其の者、相談者なり。8ページ
「山中さん……」
俺は階段下から彼女を見上げた。山中さんは駆け足で階段を下り、俺の横に来ると
「どう?頼んだ物は」
と聞いてきた。頼んだ物。それは、あの物語以外ないだろう。俺は山中さんの方を向いて、
「取り敢えず、どこかに移動しませんか?色々と長くなりそうですから、座った方がいいかな?あっもしよかったらでいいんですが…」
と、言った。
「ははっ、お偉いさんに会った訳じゃないんだから、そんな硬くなんなくても。んんっ、君、この前の用件なんだが…」
「社長。そういった話は事務所の方で……ですか?」
「ふふふっ。ねぇ、中庭に行こう。あそこベンチ有ったし、日当たりが良くて気持ちいいから」
中庭ね。今の季節、外は気持ちいいだろう。それに旧館の裏にある中庭を利用する生徒なんて滅多にいない。
「じゃあ、そうしますか」
俺はそう言って、階段を降り始めた。
場所は中庭。時刻は3:30。つまり放課後になって少しした時間。校庭からは、運動部の掛け声が聞こえ、少し傾いた太陽が、俺達二人が座っているベンチの上にある。
「……って訳で、今現在、文芸部の物語は、ようやく話の軸が出来上がったところだ」
俺は山中さんに、物語制作活動の進行状況を話した。
「ふぅん。じゃあ、完成まで結構かかりそうだね」
「ああ。ここからが大変だ」
青い空を見上げて、俺はふぅー、と息を吐いた。その後、空を見上げたまま、山中さんに言った。
「もし良かったらで良いんだが、どうして文芸部にこんな事を頼んだのか、教えてくれないか?」
「………………」
俺が質問すると、山中さんは、急に黙ってしまった。やっぱり、聞かない方がいい事だったのかな。そう思って山中さんを見ると、彼女は驚いた表情で俺を見ていた。
「どうして、理由が?」
しばらくして山中さんが俺に尋ねてきた。とてもゆっくりとした口調だった。
「俺達は、最近集まったばかりの一般学生。物語を創るなんて事は、みんなやった事がない素人だ。
そんなとこに、お勧めの本は?とか、この本はどんな内容だった?とかじゃなくて、物語を作って。と、あんたが来たからな。少し不思議に思ったんだよ」
山中さんは俺の話を聞きながら自分の両手を組んでいる。その後少し俯いたり、視線を彷徨わせてから、彼女はベンチに座り直した。

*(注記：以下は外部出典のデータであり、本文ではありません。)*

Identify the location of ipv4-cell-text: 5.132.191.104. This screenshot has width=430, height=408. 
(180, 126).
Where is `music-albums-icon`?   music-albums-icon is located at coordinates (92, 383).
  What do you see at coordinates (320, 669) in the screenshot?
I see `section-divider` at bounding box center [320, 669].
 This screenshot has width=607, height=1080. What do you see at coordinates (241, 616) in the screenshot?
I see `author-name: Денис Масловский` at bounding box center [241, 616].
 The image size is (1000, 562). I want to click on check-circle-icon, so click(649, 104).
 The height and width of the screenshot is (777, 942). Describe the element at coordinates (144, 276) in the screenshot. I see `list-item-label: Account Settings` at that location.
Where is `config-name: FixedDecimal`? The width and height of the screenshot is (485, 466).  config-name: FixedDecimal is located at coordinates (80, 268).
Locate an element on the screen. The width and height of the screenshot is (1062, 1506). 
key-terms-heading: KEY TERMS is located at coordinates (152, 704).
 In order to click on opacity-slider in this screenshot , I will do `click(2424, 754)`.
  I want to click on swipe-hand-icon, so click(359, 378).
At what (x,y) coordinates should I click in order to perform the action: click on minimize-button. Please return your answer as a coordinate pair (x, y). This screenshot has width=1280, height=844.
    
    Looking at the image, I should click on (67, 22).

「友達にね……あげるんだ。あの子は、とにかく物語が好きだったから…それで、できたらあの子が外に出て来たら嬉しいなって」
中庭のベンチに座って、僅かに微笑みながら、山中さんは口を開いた。
その言葉から察する事のできる内容は、俺が予想できていない物だった。
「意外だった?」
下から覗き込む様に俺を見ながら山中さんは聞いてきた。俺は頭を掻きながら返す。
「意外ってレベルじゃないよ。あ~も~何で聞いちゃったかな。俺」
「別に気にすることないよ。確かに、始まったばかりの文芸部に頼むのは不思議だもん。でも、『そんな人達が一生懸命頑張って作った』物語の方が良いと思ってね」
「そう言われると、気合い入れたくなるな」
ふぅ。俺は息を吐き出した。こうすると、気分が落ち着いて、楽になる。
山中さんはベンチから立ち上がって、その場でくるりと半回転すると、俺の方を向いて「完成、楽しみにしてるね」と言った。そして、校舎に向かって歩いて行く。
そんな山中さんに、俺は尋ねた。
「いつぐらい迄に、物語が完成すればいい?」
山中さんから、すぐに答えが帰ってくる。
「別に、いつでもいいよ」
しかしその後、中庭のベンチから、だいぶ離れた所まで歩くと、山中さんは足を止めた。
「出来れば……出来れば、夏休み迄に、お願いします」
俺の十メートル先から、小さな声が聞こえた。